#### Written request
Substitute "Display size" for every occurrence of "Screen dimensions" in the records below, and reproduce them with nothing else changed.

#### Supplied information
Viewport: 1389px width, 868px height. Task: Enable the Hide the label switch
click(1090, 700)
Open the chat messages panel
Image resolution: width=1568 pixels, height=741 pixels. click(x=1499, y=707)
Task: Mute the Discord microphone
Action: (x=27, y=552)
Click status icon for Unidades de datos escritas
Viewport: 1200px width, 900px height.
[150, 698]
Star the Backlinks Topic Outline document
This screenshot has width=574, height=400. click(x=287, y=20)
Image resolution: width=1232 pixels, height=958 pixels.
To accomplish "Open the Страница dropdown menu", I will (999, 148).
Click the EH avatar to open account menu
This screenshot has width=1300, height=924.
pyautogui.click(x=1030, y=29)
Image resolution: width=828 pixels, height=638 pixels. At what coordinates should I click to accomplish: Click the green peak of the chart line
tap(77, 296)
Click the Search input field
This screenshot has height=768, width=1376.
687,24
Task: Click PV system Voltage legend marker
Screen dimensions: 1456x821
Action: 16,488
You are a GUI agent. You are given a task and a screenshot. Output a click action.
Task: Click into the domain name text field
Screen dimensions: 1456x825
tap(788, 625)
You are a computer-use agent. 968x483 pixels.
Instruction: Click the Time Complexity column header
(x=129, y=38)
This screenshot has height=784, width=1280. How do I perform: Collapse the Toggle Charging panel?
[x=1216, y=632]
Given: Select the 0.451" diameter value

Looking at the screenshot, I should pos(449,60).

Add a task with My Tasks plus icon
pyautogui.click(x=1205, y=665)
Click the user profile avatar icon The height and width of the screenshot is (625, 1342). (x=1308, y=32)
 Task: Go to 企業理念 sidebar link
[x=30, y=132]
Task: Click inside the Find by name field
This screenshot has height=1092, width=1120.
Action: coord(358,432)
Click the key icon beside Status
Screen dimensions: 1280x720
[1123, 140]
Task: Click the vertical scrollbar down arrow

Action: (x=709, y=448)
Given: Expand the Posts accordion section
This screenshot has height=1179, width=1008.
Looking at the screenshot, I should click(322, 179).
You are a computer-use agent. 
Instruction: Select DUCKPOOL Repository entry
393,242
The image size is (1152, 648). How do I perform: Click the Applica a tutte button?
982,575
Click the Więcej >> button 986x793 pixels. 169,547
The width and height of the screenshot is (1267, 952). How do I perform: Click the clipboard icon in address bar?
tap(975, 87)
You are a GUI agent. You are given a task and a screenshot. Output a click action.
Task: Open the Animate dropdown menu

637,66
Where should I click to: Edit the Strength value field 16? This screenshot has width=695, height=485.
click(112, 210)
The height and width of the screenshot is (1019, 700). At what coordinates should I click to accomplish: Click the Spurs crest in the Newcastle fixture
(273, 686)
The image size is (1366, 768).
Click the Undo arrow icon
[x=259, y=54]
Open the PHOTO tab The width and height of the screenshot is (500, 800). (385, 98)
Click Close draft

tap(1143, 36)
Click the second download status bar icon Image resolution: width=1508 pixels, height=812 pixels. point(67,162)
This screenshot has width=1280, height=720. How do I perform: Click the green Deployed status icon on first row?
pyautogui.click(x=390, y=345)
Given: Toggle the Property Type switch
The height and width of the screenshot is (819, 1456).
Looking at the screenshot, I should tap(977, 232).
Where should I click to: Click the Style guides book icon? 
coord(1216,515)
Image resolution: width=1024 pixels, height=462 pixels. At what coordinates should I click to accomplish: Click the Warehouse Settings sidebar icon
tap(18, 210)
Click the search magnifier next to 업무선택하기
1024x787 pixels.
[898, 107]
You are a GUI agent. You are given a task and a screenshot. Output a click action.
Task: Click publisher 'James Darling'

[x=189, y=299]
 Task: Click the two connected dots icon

#### Result of the exercise
Viewport: 1389px width, 868px height. Task: Enable the Hide the label switch
click(1090, 700)
Open the chat messages panel
Image resolution: width=1568 pixels, height=741 pixels. click(x=1499, y=707)
Task: Mute the Discord microphone
Action: (x=27, y=552)
Click status icon for Unidades de datos escritas
Viewport: 1200px width, 900px height.
[150, 698]
Star the Backlinks Topic Outline document
This screenshot has width=574, height=400. click(x=287, y=20)
Image resolution: width=1232 pixels, height=958 pixels.
To accomplish "Open the Страница dropdown menu", I will (999, 148).
Click the EH avatar to open account menu
This screenshot has width=1300, height=924.
pyautogui.click(x=1030, y=29)
Image resolution: width=828 pixels, height=638 pixels. At what coordinates should I click to accomplish: Click the green peak of the chart line
tap(77, 296)
Click the Search input field
This screenshot has height=768, width=1376.
687,24
Task: Click PV system Voltage legend marker
Display size: 1456x821
Action: 16,488
You are a GUI agent. You are given a task and a screenshot. Output a click action.
Task: Click into the domain name text field
Display size: 1456x825
tap(788, 625)
You are a computer-use agent. 968x483 pixels.
Instruction: Click the Time Complexity column header
(x=129, y=38)
This screenshot has height=784, width=1280. How do I perform: Collapse the Toggle Charging panel?
[x=1216, y=632]
Given: Select the 0.451" diameter value

Looking at the screenshot, I should pos(449,60).

Add a task with My Tasks plus icon
pyautogui.click(x=1205, y=665)
Click the user profile avatar icon The height and width of the screenshot is (625, 1342). (x=1308, y=32)
 Task: Go to 企業理念 sidebar link
[x=30, y=132]
Task: Click inside the Find by name field
This screenshot has height=1092, width=1120.
Action: coord(358,432)
Click the key icon beside Status
Display size: 1280x720
[1123, 140]
Task: Click the vertical scrollbar down arrow

Action: (x=709, y=448)
Given: Expand the Posts accordion section
This screenshot has height=1179, width=1008.
Looking at the screenshot, I should click(322, 179).
You are a computer-use agent. 
Instruction: Select DUCKPOOL Repository entry
393,242
The image size is (1152, 648). How do I perform: Click the Applica a tutte button?
982,575
Click the Więcej >> button 986x793 pixels. 169,547
The width and height of the screenshot is (1267, 952). How do I perform: Click the clipboard icon in address bar?
tap(975, 87)
You are a GUI agent. You are given a task and a screenshot. Output a click action.
Task: Open the Animate dropdown menu

637,66
Where should I click to: Edit the Strength value field 16? This screenshot has width=695, height=485.
click(112, 210)
The height and width of the screenshot is (1019, 700). At what coordinates should I click to accomplish: Click the Spurs crest in the Newcastle fixture
(273, 686)
The image size is (1366, 768).
Click the Undo arrow icon
[x=259, y=54]
Open the PHOTO tab The width and height of the screenshot is (500, 800). (385, 98)
Click Close draft

tap(1143, 36)
Click the second download status bar icon Image resolution: width=1508 pixels, height=812 pixels. point(67,162)
This screenshot has width=1280, height=720. How do I perform: Click the green Deployed status icon on first row?
pyautogui.click(x=390, y=345)
Given: Toggle the Property Type switch
The height and width of the screenshot is (819, 1456).
Looking at the screenshot, I should tap(977, 232).
Where should I click to: Click the Style guides book icon? 
coord(1216,515)
Image resolution: width=1024 pixels, height=462 pixels. At what coordinates should I click to accomplish: Click the Warehouse Settings sidebar icon
tap(18, 210)
Click the search magnifier next to 업무선택하기
1024x787 pixels.
[898, 107]
You are a GUI agent. You are given a task and a screenshot. Output a click action.
Task: Click publisher 'James Darling'

[x=189, y=299]
 Task: Click the two connected dots icon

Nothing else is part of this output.